Мужики сбежались с вёдрами, бабы таскали воду из колодцев, но дерево, рассохшееся за долгое жаркое лето, полыхало так, что тушить было уже бесполезно.
Крыша рухнула с гулом, подняв столб искр до самого неба
. Матвей стоял в толпе зевак и смотрел на огонь странным, остановившимся взглядом.
Языки пламени отражались в его зрачках, плясали, и казалось, что глаза его тоже горят — изнутри.
— Матвей, отойди, чай, не цирк, — дёрнула его за рукав соседка, тётка Глаша. — Иди домой, бабка твоя, поди, с ума сходит.
Он не ответил.
Постоял ещё минуту, глядя, как догорает крыльцо, где они с пацанами сиживали на переменах, а потом развернулся и медленно пошёл прочь.
Не домой, а в другую сторону — к речке.
Василиса и впрямь места себе не находила. Увидела зарево, выскочила на улицу, а когда узнала, что горит школа, схватилась за сердце. Не за школу — за Матвея. Где он? Смотрит, поди, как все.
Или, хуже того, полез спасать кого-нибудь, дурья голова
. Она побежала к центру, расталкивая народ, искала его глазами. Не нашла.
Вернулась домой уже затемно, когда пожар догорел, оставив от школы одни чёрные головешки.
Матвей сидел на крыльце и строгал ножиком палку.
— Ты где был? — спросила Василиса, переводя дух.
— Тут, — ответил он, не поднимая головы.
— А в школе? Видел, что ли?
— Видел.
Он отложил ножик, поднял на неё глаза.
И Василиса обмерла: глаза были спокойные, ясные, будто не он только что на пожарище стоял, а с речки пришёл.
— Красиво горело, — сказал Матвей и улыбнулся той самой улыбкой, от которой у Василисы всегда холодело внутри.
— Ты что мелешь, окаянный? — всплеснула руками она.
— Красиво! Люди без школы остались, детям учиться негде будет, а он — красиво!
Матвей пожал плечами и снова взялся за ножик.
— Новую построят.
Василиса хотела ещё что-то сказать, но осеклась.
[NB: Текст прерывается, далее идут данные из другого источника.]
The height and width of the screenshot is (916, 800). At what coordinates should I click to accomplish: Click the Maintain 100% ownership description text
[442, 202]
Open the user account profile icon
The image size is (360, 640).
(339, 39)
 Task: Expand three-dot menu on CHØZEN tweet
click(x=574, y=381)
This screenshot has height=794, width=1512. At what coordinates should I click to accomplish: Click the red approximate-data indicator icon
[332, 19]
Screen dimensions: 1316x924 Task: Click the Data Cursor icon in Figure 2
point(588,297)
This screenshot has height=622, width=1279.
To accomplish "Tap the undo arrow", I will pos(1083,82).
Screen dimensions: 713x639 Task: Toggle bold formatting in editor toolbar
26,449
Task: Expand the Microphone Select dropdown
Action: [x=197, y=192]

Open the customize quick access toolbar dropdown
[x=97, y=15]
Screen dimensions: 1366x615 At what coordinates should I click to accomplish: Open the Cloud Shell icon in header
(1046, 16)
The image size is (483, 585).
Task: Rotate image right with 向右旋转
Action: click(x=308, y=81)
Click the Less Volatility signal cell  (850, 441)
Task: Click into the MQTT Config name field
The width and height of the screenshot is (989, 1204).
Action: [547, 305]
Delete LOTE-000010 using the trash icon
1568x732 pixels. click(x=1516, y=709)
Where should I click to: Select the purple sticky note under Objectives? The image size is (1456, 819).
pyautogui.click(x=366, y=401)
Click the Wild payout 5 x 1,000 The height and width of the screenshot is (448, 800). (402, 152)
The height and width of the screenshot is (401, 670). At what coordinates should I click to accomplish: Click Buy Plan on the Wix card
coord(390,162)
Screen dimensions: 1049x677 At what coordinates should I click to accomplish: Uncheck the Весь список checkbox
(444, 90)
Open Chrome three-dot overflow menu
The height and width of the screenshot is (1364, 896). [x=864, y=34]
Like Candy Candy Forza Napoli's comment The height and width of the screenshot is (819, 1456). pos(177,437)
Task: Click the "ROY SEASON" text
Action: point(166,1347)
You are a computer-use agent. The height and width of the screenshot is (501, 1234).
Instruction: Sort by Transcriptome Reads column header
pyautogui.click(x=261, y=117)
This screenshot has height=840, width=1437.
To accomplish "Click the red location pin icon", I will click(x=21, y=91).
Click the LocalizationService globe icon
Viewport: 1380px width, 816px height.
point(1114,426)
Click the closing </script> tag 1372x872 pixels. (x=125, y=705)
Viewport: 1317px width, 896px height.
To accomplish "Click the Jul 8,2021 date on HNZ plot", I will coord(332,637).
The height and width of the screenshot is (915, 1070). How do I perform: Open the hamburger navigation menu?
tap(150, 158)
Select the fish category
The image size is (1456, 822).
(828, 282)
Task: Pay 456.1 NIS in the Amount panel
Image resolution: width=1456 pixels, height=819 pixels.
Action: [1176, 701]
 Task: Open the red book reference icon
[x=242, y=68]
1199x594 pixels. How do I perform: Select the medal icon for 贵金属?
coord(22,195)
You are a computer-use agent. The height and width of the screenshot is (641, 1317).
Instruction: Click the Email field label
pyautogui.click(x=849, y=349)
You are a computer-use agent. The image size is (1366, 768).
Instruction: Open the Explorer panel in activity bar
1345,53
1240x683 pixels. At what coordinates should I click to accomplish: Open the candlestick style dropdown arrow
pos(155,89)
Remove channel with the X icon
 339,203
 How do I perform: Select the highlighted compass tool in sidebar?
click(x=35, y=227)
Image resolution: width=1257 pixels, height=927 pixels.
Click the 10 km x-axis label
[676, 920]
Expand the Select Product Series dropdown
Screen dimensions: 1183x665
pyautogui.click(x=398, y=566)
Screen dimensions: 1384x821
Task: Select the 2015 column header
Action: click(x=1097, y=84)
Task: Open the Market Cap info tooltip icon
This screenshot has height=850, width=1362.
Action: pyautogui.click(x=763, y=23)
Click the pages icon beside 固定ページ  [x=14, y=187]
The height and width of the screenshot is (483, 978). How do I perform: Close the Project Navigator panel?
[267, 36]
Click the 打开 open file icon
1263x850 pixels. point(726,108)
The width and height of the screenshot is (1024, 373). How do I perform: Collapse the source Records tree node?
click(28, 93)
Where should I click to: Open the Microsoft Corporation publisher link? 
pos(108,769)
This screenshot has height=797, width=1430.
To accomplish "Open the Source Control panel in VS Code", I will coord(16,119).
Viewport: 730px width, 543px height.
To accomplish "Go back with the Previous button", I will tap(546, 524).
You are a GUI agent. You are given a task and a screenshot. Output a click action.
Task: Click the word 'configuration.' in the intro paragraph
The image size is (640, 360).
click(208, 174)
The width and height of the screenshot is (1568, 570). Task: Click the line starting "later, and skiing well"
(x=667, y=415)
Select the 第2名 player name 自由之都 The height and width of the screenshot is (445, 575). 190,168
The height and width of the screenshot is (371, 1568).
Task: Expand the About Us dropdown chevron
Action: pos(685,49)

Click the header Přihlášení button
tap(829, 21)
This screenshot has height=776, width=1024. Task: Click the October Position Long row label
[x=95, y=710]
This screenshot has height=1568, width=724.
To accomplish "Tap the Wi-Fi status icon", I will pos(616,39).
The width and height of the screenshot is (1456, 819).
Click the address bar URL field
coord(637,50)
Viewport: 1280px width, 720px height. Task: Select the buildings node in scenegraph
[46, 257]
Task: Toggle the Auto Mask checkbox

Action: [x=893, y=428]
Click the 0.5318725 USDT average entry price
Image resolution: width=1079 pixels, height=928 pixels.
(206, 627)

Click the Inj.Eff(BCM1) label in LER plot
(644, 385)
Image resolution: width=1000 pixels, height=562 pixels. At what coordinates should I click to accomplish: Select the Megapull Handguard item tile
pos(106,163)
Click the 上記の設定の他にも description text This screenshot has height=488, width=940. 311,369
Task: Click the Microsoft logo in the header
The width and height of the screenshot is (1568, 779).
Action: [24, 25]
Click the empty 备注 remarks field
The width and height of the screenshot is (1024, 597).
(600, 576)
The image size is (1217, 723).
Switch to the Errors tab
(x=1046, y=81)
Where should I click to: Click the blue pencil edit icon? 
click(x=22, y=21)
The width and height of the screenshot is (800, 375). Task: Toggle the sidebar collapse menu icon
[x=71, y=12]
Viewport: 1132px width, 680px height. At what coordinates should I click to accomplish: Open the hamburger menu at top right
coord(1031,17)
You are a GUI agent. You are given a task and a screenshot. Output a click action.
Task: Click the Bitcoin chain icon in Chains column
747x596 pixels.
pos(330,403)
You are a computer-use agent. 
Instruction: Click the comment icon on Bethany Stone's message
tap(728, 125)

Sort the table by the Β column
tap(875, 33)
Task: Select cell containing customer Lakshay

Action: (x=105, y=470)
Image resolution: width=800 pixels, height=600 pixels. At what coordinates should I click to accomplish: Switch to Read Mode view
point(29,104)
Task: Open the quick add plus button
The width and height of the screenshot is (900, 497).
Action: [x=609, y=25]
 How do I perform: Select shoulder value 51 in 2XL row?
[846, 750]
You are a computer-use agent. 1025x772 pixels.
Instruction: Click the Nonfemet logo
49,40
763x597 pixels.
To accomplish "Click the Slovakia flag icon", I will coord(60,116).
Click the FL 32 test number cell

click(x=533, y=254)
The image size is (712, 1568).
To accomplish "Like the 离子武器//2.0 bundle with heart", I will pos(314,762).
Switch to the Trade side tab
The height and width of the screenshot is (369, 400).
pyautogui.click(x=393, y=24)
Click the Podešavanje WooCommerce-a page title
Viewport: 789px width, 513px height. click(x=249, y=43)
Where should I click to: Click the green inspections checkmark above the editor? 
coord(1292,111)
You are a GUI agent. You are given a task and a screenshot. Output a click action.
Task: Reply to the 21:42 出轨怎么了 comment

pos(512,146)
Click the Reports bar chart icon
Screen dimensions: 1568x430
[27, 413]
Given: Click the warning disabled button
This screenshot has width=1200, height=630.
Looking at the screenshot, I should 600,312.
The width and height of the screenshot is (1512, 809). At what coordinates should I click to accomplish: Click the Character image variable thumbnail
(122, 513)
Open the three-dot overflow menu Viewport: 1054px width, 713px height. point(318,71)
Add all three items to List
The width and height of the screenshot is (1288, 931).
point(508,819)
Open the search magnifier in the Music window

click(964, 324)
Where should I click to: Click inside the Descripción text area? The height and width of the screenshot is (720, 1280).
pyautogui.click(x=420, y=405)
В словах его была какая-то странная уверенность, будто он знал наперёд. И она, махнув рукой, пошла в дом готовить ужин.
Только сердце колотилось неровно, предчувствием.
В тот год вообще многое переменилось. После пожара школу временно разместили в старом клубе, учились в две смены.
Матвей перешёл в восьмой класс и вдруг, неожиданно для всех, подружился с Нюркой, той самой, которую в детстве дёргал за косички и травил лягушками.
Нюрка вытянулась, похудела, стала тихой и задумчивой.
Ходила всегда в тёмных платьях, стеснялась своей бедности — мать-почтальонша одна тянула троих детей, жили скудно.
В школе над ней посмеивались, но Нюрка не обижалась, только опускала глаза и отходила в сторону.
Матвей заметил её в один из осенних дней.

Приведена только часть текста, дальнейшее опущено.